= Columbia Basin Trust =

Columbia Basin Trust was created by the Columbia Basin Trust Act (British Columbia) in 1995 to benefit the region most adversely affected by the Columbia River Treaty (CRT), in the Canadian province of British Columbia.

The CRT, ratified by the United States and Canada in 1964, led to the construction of three storage dams in the Basin (the Duncan, Keenleyside and Mica dams) and one in Montana (Libby Dam). The purpose of these dams was flood control and power production in both countries. Most of the benefits of the CRT were enjoyed by areas outside the Basin while most of the negative effects were, and still are, felt by the Basin.

There was a lack of prior consultation with the people of the Basin, including the 2,300 residents who were displaced by flooding of their communities and farms. The people of the Basin came together in the early 1990s to press the Province for recognition of the injustice of this situation. Local governments in the Basin coordinated their efforts at the regional district and tribal council level under the Columbia River Treaty Committee, which first met in 1992.

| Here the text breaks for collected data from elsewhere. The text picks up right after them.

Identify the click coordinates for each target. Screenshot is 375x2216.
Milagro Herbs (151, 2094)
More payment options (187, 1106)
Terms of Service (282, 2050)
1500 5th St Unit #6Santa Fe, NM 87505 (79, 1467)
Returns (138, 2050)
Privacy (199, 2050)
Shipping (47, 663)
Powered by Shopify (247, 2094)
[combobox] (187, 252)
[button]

The Committee, in partnership with elected officials from the region, negotiated with the Province. They had two objectives:
1. The creation of a trust governed by a board of Basin residents.
2. The allocation to the region of funds representing a fair share of the ongoing downstream benefits earned under the CRT, to be managed by the trust.

On both counts negotiations were successful and Columbia Basin Trust was formed. Columbia Basin Trust received a $295 million endowment by the Province.
1. $250 million is committed to finance power project construction.
2. As directed by Basin residents, $45 million is being reinvested for the benefit of Basin residents through short-term cash investments, business loans, real estate ownership, and venture capital projects.
3. In addition, Columbia Basin Trust receives $2 million per year from 1996 to 2012.

The Province further committed to transfer $250 million to the Columbia Power Corporation (CPC), Columbia Basin Trust's Joint Venture Partner in power projects in the Basin. Fifty per cent of the net profits go to Columbia Basin Trust for the benefit of the people of the Basin. The income from the investments is being spent on social, economic and environmental benefits for the residents of the Basin.

The Arrow Lakes generating station, jointly owned by Columbia Power Corporation and Columbia Basin Trust, won one of three Blue Planet prizes presented by the International Hydropower Association in 2005 for "social, environmental and technical excellence."